O Coletivo Nacional de Bibliotecárias e Bibliotecários Negros (CNBN) publicou nesta sexta-feira, 11, uma carta por meio da qual expressa preocupação com a realização do desbaste, ou seja, a retirada de itens do acervo bibliográfico anunciado na última semana pela Fundação Cultural Palmares (FCP) sob a justificativa de que a coleção da sua biblioteca era composto por livros socialistas, marxistas, voltados à “sexualização de crianças” e à “bandidolatria”.

“Embora entendamos que toda biblioteca e unidade de informação tenha direito de gerir sobre seu acervo bibliográfico, e que, por isto, é direito da Fundação as tomadas de decisão quanto ao desbaste de seu próprio acervo, não conseguimos obter informações sobre como esses materiais informacionais foram selecionados para desbaste, quais os critérios de seleção, qual a comissão composta para a avaliação e realização da referida ação”, diz a carta do Coletivo.

Embora a devassa no acervo da FCP tenha sido anunciada há alguns dias, só hoje a instituição publicou um relatório com a lista dos títulos retirados da sua biblioteca e os com os critérios utilizados para isso. Dentre as obras excluídas estão: “A crise do Imperialismo, de Samir Amim (Graal, 1977); “Poemas: Rondó da Liberdade, de Carlos Marighella (Editora Brasiliense, 1994); “Homossexualidade: mitos e verdades”, de Luiz Motte (Editora Grupo Gay da Bahia, 2003) etc.

Segundo o relatório, 54% do acervo é composto de publicações “alheias à missão institucional” da FCP. Parte do material foi dividido em grupos como “iconografia delinquencial”, “iconografia sexual”, “intromissão partidária”, “sexualização de crianças”, “pornografia juvenil”, “técnicas de vitimização”, “livros esdrúxulos e destoantes”, “livros eróticos, pornográficos e ‘pedagógicos'”, “livros de/e sobre Karl Marx”, “livros de/e sobre Lênin e Stalin” e “material obsoleto”.

A FCP explicou que os critérios para o levantamento temático e quantitativo do acervo foram construídos pela equipe técnica do CNIRC, “dentro de suas atribuições legais e profissionais”. São eles: 1) “Ordem Regimental”, que estariam em desacordo com a finalidade da Fundação e 2) “Ordem Legal”, que contrariariam as leis brasileiras que “vetam e condenam a formação de guerrilheiros; a sexualização de menores; a subversão do estado democrático de direito; e a pregação da violência como meio político ou de alteração da ordem social”.

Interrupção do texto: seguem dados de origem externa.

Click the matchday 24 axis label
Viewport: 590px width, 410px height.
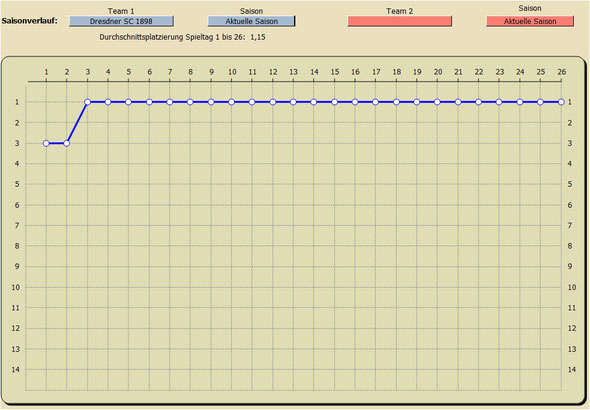coord(520,72)
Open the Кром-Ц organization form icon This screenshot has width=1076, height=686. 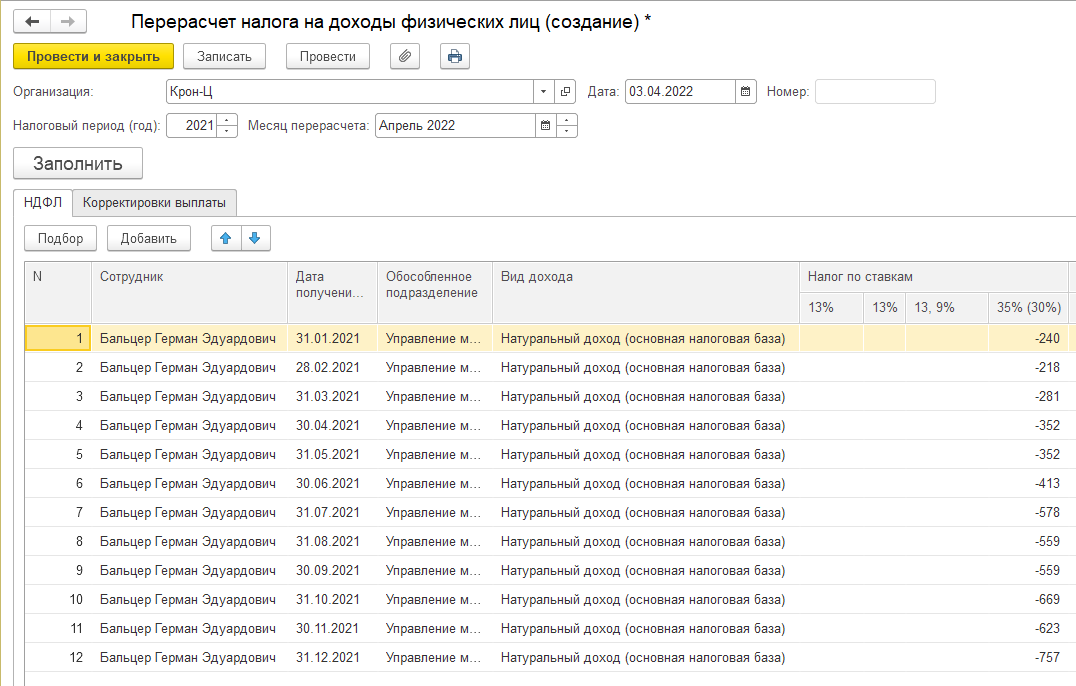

O relatório, intitulado “Três décadas de dominação marxista na Fundação Cultural Palmares”, assinado pelo seu presidente, Sérgio Camargo, também sugere a mudança do nome da sua biblioteca, que homenageia o escritor, intelectual e militante negro Oliveira Silveira em função da sua “mentalidade voltada para a manutenção de um gueto marxista”.

“Oliveira Silveira faz parte da história do negro brasileiro, e deve ser uma presença constante no acervo da Palmares, na forma de suas poesias, artigos e entrevistas. Porém, a escolha desse militante negro para nomear ações da Palmares – a exemplo do prêmio literário da Fundação – e seu próprio acervo, indica claramente a predominância de uma mentalidade voltada para a manutenção de um gueto marxista”, diz o relatório que sugere a substituição por Machado de Assis ou dos Irmãos Rebouças.

“Em qualquer estudo no qual se busque informações sobre o Grupo Palmares, as palavras-chaves que surgem são estas: movimento negro, identidade, reafricanização, resistência, subversão. Ou seja, trata-se de um movimento datado, de mentalidade revolucionária e marxista”, afirma o relatório.

Para o Coletivo Nacional de Bibliotecárias e Bibliotecários Negros, “as atitudes do atual presidente [da FCP] demonstram desapego com as lutas dos movimentos sociais negros da qual a Fundação tem origem, e ao longo de sua história acolheu, preservou e disseminou recursos informacionais que caracterizam a construção da sociedade brasileira”. A carta do Coletivo de Bibliotecários(as) Negros(as) também foi encaminhada à deputada federal Benedita da Silva, presidente da Comissão de Cultura da Câmara dos Deputados.